The machine also comes with two integrated USB ports.
I can't identify the machine itself. On the bottom it has this:
But I'm not sure if the FCC ID is for the motherboard only or the whole PC. Did Intel even ship computers under its own brand in 1996?
Also Krakatao is written on the bottom 😀
It's probably a misspelled Krakatoa — the code name of the Intel AP440FX motherboard.
Inside it also has the ISA ethernet adapter. You can also see the Virge chip on the board:
And here is the mammoth CPU:
I was surprised by the termal paste. Not only was it intact, but also so sticky that even after I removed the radiator brackets, the piece still required a bit of an effort to remove. I decided to keep this paste, so sorry for the "dirty" CPU look:
The CMOS battery is also intact and has the charge.
The system has 6 expansion slots: 2 PCI and 3 ISA. However, the screw that holds one half of the riser card is so tight that I couldn't unscrew it — probably will need a better fitting screwdriver (right now I'm just doing damage to the screw head). I've already added a 12 MB Voodoo V2 1000 card and a Sound Blaster AWE64 CT4500 with 8MB RAM (aka the best Windows 9x sound card I have ATM).
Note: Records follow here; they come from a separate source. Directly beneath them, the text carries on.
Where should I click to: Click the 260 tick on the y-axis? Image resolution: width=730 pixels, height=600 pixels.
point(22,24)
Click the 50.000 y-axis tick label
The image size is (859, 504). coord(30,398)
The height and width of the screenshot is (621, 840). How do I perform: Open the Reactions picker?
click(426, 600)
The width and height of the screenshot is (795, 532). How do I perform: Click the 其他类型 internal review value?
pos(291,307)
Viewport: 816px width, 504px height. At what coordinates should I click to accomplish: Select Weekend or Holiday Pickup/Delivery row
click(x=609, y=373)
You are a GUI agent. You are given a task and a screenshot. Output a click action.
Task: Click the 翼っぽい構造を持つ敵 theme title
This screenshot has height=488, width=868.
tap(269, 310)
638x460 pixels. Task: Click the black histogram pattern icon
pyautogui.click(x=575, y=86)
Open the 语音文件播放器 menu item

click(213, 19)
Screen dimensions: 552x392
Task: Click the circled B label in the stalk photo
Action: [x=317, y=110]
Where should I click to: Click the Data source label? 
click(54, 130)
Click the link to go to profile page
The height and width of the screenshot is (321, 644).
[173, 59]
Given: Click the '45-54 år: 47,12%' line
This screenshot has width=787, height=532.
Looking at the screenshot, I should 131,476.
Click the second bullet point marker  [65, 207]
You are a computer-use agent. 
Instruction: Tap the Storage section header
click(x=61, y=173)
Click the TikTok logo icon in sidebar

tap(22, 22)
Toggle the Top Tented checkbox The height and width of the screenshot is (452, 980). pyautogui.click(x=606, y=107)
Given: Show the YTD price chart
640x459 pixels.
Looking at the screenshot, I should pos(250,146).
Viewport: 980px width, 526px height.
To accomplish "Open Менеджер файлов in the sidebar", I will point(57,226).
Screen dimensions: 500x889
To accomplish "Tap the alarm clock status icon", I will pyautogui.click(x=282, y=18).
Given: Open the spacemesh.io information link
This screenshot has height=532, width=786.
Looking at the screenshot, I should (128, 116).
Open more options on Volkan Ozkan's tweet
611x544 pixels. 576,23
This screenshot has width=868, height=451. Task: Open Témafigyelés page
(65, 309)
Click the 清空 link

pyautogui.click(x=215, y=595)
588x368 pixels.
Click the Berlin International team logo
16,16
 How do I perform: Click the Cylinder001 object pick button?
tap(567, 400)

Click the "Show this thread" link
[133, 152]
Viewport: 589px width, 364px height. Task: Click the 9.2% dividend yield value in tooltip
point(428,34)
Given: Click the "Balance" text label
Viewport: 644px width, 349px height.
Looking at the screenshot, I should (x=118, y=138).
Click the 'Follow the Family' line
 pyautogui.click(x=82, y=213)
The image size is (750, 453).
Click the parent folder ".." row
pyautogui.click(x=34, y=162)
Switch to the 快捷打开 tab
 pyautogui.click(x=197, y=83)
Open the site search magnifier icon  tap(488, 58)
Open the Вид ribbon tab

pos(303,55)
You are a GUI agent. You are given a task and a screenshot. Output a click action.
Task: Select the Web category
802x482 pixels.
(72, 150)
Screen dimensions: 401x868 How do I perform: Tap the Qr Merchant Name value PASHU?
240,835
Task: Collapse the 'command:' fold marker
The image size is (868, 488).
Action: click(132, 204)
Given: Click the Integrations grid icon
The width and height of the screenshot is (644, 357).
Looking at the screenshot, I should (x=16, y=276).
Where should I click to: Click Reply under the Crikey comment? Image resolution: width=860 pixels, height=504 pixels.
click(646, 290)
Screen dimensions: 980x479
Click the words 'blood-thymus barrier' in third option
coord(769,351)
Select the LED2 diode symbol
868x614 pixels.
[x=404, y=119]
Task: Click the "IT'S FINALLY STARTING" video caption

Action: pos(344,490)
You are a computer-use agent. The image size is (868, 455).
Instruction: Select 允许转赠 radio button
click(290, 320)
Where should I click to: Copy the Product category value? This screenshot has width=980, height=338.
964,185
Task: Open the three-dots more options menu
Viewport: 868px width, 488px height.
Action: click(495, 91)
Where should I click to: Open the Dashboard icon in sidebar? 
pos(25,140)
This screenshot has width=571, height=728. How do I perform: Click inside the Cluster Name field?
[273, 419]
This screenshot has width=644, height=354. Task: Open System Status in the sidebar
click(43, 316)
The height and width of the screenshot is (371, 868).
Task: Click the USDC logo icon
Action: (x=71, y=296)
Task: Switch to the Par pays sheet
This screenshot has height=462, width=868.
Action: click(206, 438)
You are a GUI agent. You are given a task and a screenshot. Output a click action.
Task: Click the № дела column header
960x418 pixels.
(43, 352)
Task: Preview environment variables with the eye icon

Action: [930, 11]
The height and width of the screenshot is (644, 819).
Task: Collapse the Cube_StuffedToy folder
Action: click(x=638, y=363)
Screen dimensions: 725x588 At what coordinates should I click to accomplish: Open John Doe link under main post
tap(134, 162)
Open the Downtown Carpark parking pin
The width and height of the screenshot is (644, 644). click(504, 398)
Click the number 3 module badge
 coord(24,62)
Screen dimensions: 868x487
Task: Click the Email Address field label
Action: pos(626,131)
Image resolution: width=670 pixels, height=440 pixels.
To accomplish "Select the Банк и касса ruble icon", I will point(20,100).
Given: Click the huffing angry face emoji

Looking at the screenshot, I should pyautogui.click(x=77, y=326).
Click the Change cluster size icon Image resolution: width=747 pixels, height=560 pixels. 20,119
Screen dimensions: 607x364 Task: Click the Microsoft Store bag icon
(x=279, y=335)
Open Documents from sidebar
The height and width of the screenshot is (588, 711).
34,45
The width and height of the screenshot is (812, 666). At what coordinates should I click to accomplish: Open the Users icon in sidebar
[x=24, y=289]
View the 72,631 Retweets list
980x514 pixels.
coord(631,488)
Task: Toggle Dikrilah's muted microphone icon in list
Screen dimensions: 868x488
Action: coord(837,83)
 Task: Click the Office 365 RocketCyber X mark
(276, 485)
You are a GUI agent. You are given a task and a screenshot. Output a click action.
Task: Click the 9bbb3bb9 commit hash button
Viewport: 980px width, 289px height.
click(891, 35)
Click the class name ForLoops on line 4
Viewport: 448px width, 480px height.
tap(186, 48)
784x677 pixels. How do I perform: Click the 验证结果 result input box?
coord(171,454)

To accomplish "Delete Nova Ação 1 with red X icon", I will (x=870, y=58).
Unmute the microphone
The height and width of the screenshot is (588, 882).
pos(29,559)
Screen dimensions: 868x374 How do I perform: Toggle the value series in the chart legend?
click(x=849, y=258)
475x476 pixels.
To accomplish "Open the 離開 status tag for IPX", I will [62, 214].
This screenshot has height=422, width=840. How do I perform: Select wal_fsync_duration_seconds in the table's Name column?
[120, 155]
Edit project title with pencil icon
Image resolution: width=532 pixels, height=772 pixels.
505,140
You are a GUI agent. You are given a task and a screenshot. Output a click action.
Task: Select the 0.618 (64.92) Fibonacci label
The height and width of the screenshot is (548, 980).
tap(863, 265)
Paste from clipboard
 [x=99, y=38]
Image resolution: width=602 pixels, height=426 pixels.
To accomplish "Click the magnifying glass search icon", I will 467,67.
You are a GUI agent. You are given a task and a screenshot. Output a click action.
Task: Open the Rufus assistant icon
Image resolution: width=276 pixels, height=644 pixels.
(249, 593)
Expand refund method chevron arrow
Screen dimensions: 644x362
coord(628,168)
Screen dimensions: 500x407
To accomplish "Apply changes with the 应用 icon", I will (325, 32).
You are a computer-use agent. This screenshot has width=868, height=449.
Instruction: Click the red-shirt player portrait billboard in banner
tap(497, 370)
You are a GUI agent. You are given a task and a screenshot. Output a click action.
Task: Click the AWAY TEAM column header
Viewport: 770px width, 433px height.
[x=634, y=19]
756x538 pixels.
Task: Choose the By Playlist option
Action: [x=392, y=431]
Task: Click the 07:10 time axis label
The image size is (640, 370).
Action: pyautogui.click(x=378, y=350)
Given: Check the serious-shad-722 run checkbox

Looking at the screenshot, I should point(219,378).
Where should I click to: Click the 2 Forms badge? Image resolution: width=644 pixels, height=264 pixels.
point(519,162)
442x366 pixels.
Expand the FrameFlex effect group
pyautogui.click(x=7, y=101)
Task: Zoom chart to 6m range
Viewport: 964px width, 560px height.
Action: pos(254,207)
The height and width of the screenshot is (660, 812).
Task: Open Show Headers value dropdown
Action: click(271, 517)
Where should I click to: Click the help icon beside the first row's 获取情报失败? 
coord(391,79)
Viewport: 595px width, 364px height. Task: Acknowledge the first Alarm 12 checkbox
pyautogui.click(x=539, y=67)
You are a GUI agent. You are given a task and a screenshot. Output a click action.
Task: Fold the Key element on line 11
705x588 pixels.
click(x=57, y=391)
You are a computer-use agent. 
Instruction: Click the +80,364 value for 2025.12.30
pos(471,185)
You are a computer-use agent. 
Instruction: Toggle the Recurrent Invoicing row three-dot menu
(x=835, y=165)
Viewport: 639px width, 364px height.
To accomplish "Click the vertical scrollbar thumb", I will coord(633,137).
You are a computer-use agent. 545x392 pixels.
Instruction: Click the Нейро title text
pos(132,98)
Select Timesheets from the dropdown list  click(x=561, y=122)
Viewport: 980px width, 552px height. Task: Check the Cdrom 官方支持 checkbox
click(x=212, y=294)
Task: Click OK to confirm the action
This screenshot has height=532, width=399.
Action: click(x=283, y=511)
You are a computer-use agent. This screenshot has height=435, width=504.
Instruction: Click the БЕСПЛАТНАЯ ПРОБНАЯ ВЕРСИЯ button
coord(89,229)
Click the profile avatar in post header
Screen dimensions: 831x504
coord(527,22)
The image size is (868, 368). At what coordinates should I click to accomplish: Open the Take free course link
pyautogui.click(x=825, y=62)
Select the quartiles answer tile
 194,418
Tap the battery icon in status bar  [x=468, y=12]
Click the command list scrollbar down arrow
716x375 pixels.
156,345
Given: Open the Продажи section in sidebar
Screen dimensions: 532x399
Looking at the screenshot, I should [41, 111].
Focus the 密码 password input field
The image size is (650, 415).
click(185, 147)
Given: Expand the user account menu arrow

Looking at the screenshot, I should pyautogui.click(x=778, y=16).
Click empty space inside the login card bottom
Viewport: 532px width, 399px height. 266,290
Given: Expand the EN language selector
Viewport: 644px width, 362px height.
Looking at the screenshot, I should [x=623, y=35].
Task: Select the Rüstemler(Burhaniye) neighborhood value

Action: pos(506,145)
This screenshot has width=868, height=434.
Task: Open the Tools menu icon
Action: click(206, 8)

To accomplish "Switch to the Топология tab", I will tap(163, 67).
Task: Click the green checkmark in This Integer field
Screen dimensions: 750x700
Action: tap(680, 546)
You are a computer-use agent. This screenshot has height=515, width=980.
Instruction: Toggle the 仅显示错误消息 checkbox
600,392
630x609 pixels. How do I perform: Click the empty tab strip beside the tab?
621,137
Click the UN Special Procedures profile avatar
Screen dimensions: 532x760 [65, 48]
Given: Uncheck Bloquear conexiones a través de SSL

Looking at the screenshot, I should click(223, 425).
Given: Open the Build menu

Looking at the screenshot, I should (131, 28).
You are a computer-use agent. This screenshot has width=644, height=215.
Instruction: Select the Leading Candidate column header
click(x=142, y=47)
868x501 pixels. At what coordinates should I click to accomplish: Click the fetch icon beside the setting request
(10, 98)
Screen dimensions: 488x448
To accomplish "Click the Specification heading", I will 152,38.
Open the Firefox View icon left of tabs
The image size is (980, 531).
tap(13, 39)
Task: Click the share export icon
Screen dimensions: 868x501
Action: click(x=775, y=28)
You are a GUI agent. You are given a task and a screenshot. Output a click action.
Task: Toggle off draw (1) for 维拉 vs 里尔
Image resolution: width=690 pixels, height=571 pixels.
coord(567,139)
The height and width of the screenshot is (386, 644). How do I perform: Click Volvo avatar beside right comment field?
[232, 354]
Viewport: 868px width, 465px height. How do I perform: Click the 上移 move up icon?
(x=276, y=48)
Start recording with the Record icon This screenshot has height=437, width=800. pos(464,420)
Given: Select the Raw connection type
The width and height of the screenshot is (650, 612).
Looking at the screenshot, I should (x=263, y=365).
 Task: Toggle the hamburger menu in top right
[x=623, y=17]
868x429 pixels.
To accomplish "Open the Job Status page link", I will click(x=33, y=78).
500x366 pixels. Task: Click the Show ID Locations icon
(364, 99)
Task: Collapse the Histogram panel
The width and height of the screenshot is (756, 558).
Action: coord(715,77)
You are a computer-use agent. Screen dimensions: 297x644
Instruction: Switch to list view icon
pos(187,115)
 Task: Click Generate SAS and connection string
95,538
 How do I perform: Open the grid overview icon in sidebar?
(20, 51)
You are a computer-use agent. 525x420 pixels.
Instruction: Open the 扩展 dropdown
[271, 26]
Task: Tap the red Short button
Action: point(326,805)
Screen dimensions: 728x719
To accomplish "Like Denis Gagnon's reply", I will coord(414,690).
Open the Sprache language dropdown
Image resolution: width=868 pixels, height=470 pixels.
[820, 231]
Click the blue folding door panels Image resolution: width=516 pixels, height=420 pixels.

I will also probably install a mobile rack in the empty 5,25 drive slot. I'm not going to mess with the RAM (AFAIK, this motherboard is somewhat picky about the EDO sticks and doesn't have slots for PC-100/PC-133 anyways) but will probably replace the HDD. Not sure whether I want to change the onboard Virge for a Matrox Millenium II.
Right now the HDD has Windows 98 installed, but the system only boots in safe mode. I'll probably just install a Windows 98SE from scratch — once I figure out how to make the system boot from a CD. Changing boot priority in BIOS does not do anything.
The BIOS also has options for disabling cache and choosing boot speed between "turbo" (surprisingly, it's full speed) and "deturbo". The onboard audio can also be disabled from the BIOS, not sure about the Virge.
That's all for the moment, gonna go see Civil War tonight and maybe mess with the system later (and post additional photos!). I really wonder who actually made this PC.